■ **SOURCE DATA**
===

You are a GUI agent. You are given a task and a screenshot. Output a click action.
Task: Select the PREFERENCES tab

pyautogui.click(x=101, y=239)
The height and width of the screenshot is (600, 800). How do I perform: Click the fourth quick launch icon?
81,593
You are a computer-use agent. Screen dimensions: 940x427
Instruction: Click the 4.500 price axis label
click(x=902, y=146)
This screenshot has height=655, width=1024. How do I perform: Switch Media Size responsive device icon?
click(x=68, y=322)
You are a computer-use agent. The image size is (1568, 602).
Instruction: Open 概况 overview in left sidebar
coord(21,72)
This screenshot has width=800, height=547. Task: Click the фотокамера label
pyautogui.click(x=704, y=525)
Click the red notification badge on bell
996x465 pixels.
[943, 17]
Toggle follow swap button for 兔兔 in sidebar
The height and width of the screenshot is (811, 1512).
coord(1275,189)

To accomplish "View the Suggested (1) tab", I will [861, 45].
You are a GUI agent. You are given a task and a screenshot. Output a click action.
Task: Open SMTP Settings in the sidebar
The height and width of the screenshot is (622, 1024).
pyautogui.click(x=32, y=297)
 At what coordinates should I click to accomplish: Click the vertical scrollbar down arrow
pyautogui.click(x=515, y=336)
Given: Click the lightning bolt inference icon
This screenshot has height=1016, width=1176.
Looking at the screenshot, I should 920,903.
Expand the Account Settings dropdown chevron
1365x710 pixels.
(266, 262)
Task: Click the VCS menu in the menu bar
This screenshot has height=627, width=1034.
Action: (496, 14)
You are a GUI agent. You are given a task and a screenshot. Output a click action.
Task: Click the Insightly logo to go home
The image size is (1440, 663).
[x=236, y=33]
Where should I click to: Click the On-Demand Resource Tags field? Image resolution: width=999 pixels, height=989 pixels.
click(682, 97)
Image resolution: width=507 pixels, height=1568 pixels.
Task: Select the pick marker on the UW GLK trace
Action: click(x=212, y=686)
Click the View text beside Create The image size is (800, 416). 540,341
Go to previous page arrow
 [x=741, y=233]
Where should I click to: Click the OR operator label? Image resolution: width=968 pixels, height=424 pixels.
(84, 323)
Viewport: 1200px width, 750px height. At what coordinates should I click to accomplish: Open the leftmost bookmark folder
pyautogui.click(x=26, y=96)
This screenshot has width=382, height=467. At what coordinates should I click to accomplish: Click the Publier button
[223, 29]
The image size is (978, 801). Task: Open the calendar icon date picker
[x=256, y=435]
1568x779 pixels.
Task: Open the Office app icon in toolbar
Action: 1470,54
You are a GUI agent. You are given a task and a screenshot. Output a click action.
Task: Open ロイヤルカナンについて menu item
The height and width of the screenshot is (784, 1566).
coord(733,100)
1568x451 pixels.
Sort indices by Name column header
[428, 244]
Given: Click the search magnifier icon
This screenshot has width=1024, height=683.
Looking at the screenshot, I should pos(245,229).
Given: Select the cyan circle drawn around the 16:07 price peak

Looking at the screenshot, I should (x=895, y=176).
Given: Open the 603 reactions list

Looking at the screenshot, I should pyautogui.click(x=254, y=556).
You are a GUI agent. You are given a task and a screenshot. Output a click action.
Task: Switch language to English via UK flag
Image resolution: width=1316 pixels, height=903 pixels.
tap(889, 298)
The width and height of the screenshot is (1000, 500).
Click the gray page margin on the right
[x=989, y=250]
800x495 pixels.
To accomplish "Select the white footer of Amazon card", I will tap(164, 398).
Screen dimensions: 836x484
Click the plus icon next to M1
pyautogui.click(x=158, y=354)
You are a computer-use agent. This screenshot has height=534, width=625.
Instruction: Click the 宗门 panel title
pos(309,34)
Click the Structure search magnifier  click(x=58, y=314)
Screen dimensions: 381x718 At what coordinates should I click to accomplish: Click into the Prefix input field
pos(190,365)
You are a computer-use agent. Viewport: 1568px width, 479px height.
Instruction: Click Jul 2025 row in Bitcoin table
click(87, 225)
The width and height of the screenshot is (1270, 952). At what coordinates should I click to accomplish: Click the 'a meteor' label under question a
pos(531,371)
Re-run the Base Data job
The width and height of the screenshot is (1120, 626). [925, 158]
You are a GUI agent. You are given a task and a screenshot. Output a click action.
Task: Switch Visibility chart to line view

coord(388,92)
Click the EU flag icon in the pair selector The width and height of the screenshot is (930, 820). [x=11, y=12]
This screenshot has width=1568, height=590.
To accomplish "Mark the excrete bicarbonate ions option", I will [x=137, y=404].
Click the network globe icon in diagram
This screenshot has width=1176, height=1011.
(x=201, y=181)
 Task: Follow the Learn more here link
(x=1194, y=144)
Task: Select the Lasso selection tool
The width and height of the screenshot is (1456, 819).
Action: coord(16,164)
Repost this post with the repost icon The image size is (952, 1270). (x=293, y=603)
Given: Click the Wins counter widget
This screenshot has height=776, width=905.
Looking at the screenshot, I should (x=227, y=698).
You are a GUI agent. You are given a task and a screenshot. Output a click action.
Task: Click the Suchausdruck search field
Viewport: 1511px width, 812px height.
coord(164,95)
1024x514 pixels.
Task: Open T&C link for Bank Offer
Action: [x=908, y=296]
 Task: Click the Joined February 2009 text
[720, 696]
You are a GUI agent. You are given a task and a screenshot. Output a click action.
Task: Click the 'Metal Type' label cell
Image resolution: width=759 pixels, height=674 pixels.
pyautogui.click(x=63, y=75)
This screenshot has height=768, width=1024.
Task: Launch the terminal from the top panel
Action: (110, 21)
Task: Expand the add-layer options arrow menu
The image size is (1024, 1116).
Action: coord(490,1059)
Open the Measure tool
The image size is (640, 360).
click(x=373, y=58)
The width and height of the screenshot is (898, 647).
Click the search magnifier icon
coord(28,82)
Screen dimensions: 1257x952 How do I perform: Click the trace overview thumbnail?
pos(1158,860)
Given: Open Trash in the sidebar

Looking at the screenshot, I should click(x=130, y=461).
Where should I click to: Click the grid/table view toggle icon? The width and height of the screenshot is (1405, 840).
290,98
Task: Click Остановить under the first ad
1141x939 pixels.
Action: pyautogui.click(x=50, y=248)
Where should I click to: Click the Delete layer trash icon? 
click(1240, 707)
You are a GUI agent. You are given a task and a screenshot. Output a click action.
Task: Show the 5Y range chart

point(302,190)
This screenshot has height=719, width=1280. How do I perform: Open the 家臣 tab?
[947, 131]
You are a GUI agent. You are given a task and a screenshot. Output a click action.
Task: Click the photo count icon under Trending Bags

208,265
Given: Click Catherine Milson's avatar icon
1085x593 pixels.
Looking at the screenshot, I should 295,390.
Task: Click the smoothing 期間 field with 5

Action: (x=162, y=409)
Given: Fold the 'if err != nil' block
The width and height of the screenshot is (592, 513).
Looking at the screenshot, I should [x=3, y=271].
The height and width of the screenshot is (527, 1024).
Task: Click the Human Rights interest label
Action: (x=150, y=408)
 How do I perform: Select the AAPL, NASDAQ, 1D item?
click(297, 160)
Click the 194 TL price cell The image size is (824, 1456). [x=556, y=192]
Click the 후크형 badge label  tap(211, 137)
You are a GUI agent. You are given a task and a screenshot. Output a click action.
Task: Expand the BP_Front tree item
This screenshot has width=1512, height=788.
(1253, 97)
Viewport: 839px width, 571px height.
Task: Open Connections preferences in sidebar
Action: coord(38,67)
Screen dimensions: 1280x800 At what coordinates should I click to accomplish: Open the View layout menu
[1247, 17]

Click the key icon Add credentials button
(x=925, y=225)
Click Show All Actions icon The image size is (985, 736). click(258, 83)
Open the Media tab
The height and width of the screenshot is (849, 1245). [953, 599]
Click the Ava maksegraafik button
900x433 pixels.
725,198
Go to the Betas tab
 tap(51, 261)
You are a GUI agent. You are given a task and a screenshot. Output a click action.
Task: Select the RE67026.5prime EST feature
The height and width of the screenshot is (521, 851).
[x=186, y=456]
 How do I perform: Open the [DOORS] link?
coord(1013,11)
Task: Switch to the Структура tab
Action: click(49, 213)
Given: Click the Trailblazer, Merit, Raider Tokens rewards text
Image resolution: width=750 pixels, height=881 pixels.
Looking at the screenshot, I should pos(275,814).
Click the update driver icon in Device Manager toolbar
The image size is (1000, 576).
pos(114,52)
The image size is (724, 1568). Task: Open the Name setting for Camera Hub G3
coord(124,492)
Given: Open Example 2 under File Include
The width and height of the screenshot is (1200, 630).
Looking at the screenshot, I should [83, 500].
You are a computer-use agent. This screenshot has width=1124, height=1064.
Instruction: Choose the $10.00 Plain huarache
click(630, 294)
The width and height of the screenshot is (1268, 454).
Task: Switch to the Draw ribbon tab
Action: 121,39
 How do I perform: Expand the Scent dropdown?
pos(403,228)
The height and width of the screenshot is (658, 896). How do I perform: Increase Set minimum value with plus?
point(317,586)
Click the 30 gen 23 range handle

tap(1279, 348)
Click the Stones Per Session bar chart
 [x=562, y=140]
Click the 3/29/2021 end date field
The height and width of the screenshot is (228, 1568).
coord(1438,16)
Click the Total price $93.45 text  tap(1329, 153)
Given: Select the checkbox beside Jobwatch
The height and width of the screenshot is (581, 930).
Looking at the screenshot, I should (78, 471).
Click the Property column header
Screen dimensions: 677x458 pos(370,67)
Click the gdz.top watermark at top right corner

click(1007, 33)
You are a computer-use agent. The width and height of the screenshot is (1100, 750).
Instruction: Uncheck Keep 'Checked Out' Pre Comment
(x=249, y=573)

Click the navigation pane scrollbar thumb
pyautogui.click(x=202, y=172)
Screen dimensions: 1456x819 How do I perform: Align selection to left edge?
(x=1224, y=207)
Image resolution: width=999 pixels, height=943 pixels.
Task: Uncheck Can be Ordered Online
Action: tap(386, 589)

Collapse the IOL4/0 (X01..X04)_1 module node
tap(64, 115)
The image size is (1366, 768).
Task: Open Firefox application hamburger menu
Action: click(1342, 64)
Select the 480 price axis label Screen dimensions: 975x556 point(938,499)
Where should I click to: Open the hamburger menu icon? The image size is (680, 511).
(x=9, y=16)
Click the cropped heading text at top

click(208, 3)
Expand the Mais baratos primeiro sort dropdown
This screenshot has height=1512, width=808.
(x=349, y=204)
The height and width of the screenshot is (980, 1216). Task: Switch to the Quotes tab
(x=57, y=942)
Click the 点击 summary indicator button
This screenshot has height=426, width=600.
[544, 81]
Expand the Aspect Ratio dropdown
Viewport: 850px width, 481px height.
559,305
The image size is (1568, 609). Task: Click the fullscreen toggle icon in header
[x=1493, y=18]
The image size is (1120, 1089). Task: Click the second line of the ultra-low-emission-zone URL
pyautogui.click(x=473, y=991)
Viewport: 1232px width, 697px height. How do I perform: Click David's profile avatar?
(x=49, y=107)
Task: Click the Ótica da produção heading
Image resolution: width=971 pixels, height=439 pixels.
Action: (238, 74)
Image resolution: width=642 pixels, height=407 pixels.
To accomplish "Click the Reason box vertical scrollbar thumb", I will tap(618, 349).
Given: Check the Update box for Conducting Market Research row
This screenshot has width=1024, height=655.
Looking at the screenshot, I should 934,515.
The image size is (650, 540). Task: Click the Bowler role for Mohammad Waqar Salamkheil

===

Begin at the first line of the material and transcribe each line exactly. End with the line containing "You are a computer-use agent. Screen", and give nothing else.

■ **EXERCISE RESULT**
You are a GUI agent. You are given a task and a screenshot. Output a click action.
Task: Select the PREFERENCES tab

pyautogui.click(x=101, y=239)
The height and width of the screenshot is (600, 800). How do I perform: Click the fourth quick launch icon?
81,593
You are a computer-use agent. Screen dimensions: 940x427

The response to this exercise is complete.